Region of Interest: Defines the geographic area for the query using a GeoJSON file.
Variables: Specifies the variables to extract (e.g., agbd, rh).
Examples and use cases#
Here are some example use cases:
Retrieve Aboveground Biomass Density (AGBD) for a region:
gedi_data = provider.get_data( variables=["agbd"], query_type="bounding_box", geometry=region_of_interest, start_time="2018-01-01", end_time="2024-07-25", return_type='xarray')

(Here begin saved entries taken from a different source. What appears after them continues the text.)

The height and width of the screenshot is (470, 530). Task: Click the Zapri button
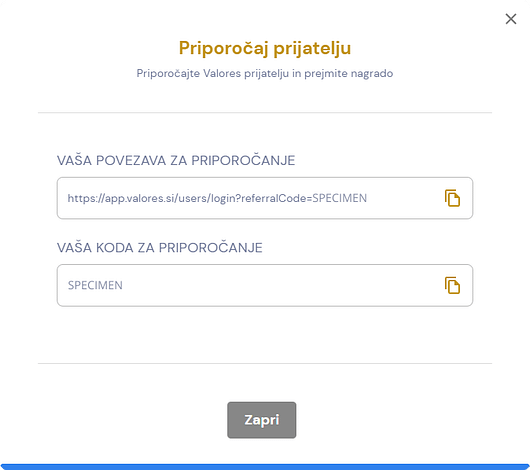262,420
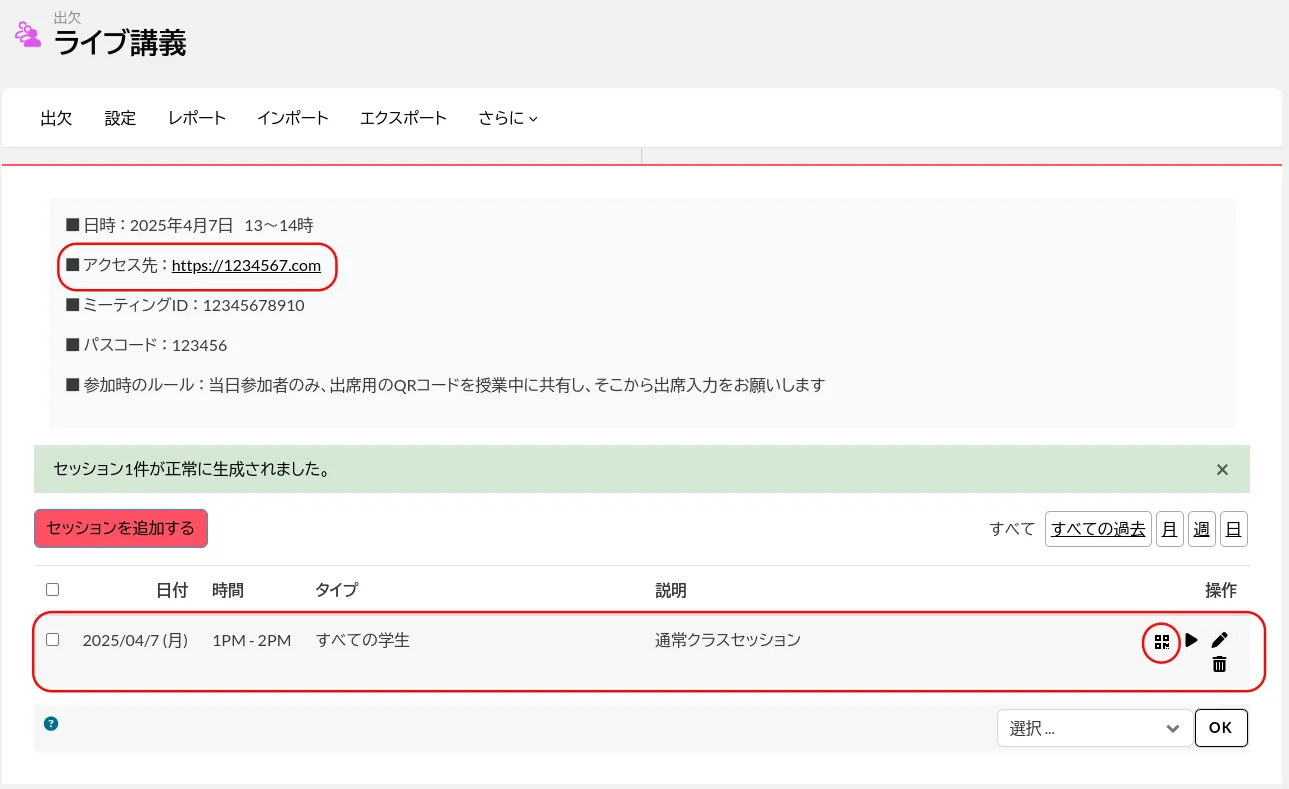Expand the さらに menu
Screen dimensions: 1289x789
pyautogui.click(x=507, y=118)
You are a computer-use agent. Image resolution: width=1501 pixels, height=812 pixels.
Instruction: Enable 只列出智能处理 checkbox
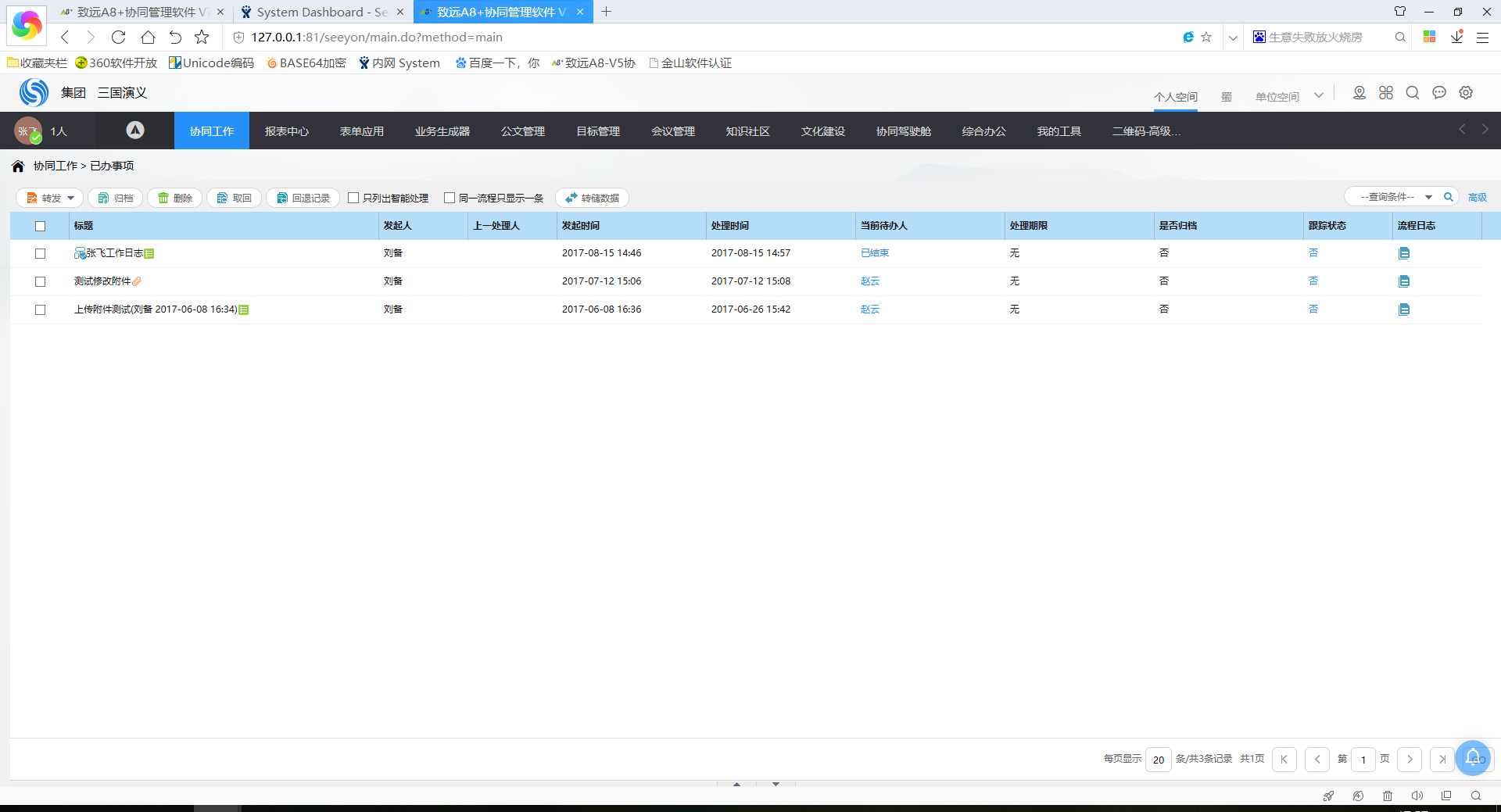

Analyze Relative Heights (RH) with additional quality filters:
quality_filters = {"sensitivity": ">= 0.9 and <= 1.0", "beam_type": "== 'full'"} gedi_data = provider.get_data( variables=["rh"], query_type="bounding_box", geometry=region_of_interest, start_time="2018-01-01", end_time="2024-07-25", return_type='xarray', **quality_filters)
Query performance#
Query time scales with the spatial extent of the bounding box. The benchmark was run on a Linux server with dual Intel® Xeon® E5-2643 v4 CPUs (12 cores, 24 threads) and 503 GB RAM, querying data stored on a Ceph object storage cluster (Quincy) comprising 18× DELL R7515 nodes, each equipped with 11-18× 18-20 TB data drives and 1× 1.6 TB NVMe for metadata.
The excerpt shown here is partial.